Blown out of proportion (Score:3, Informative)
Yes, it's a fact that GEMS is a web based product that utilizes off the shelf software as parts of interfaces (Windows, Access, etc). But it also should be noted, that web based does not mean connected to the web. If you read about the situation in Maryland, you'll see that the GEMS systems can only be connected to via modem and the modems have to be manually enabled to receive data. Thus you'd need to convince someone to turn on the modem and then call in to run this script. (Insert Kevin Mitnick social hacking commentary here.)
That being said, that doesn't excuse the programmers from anything. Yes, it's a bug. Yes, in voting systems it shouldn't be there. Yes, open source would be better. But this is misleading because it doesn't have anything to do with an individual vote or the official vote count for the state.

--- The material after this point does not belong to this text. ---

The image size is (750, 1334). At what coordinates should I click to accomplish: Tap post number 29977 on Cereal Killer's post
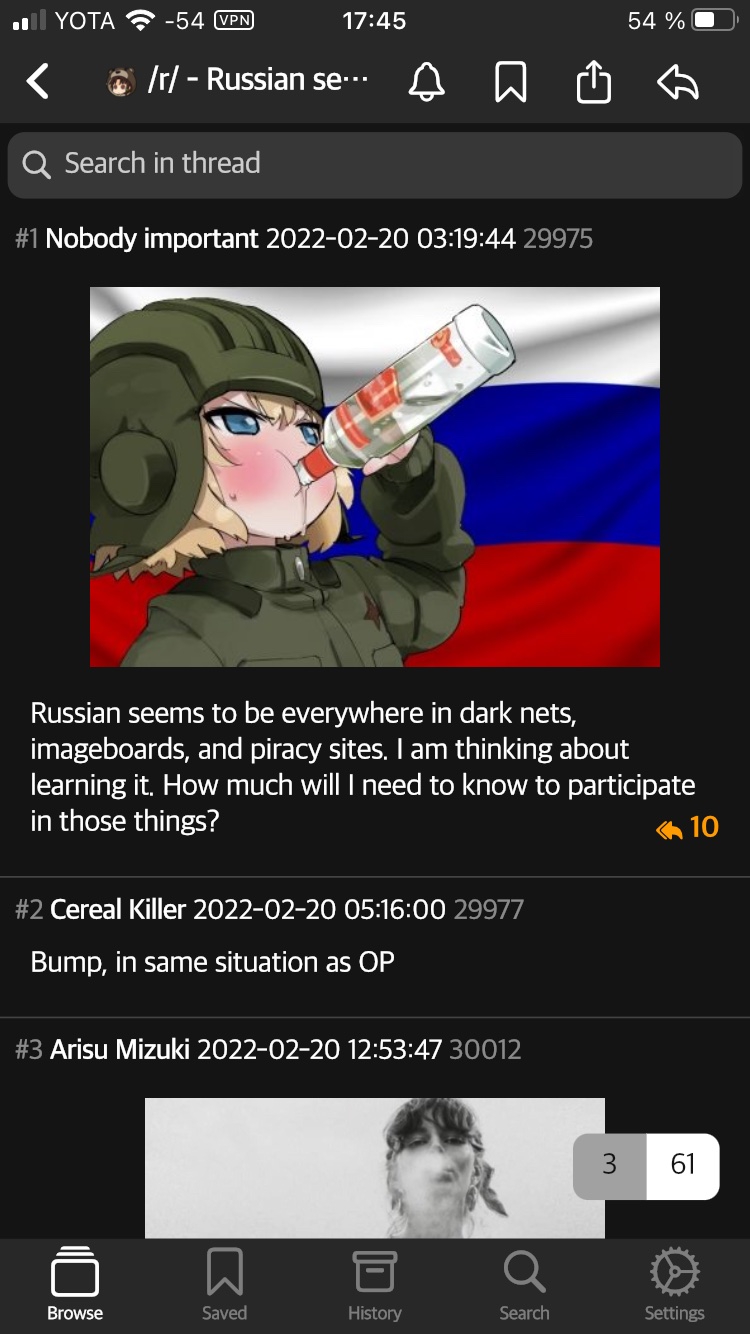tap(488, 909)
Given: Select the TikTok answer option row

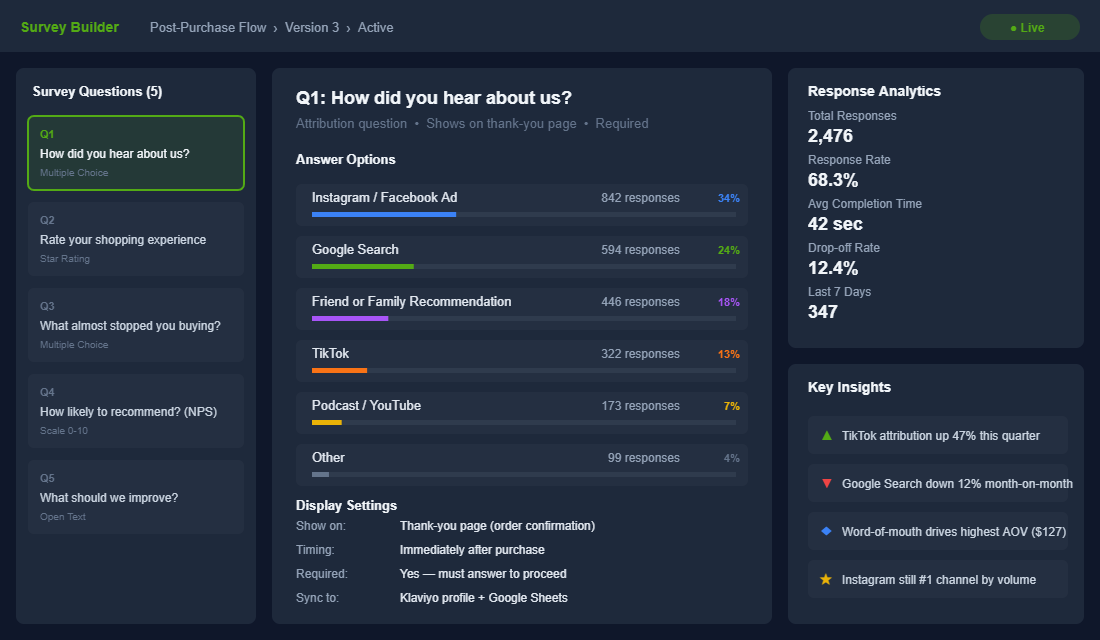Looking at the screenshot, I should coord(520,362).
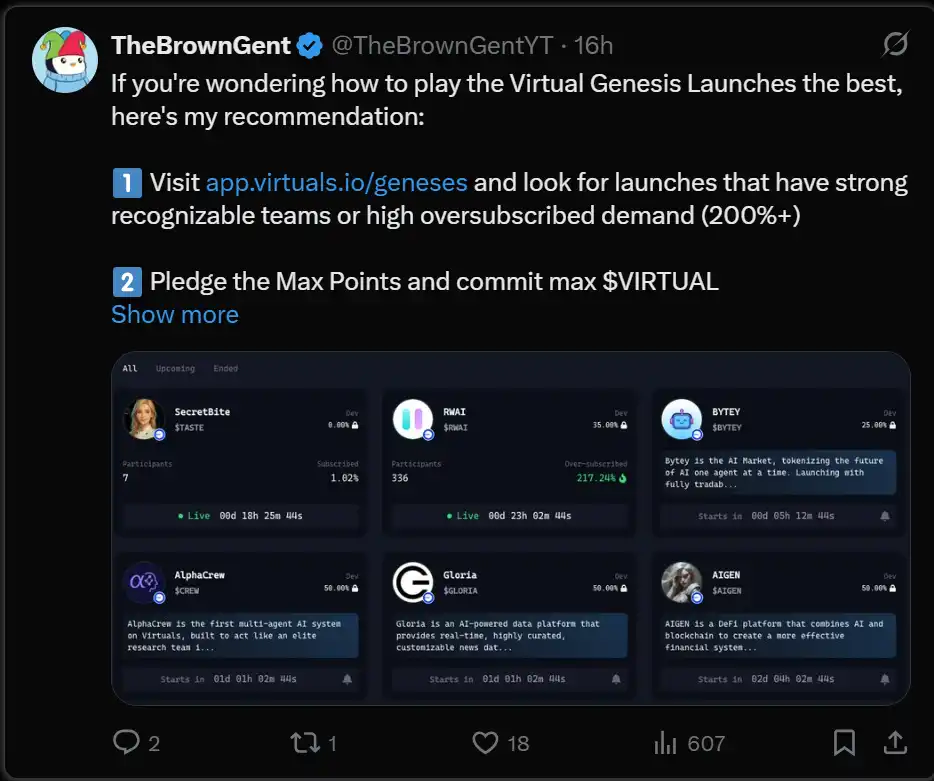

Re:Blown out of proportion (Score:4, Interesting)
Why would you suggest that having the wrong candidate reported as the winner would not have any effect? What about other polls that are still open, or states that are three or more hours behind?
That is precisely what happened in Western Florida in the 2000 fiasco. It had been decades since a single vote even seemed like it could matter - so if you've heard the news that your state has already decided on a candidate, why drive out to the poll?
The combination of many factors (modems? MODEMS!? Web-based? Bugs? Untested? Lack of peer review?!) compromising the security of the system indicates premeditated culpability.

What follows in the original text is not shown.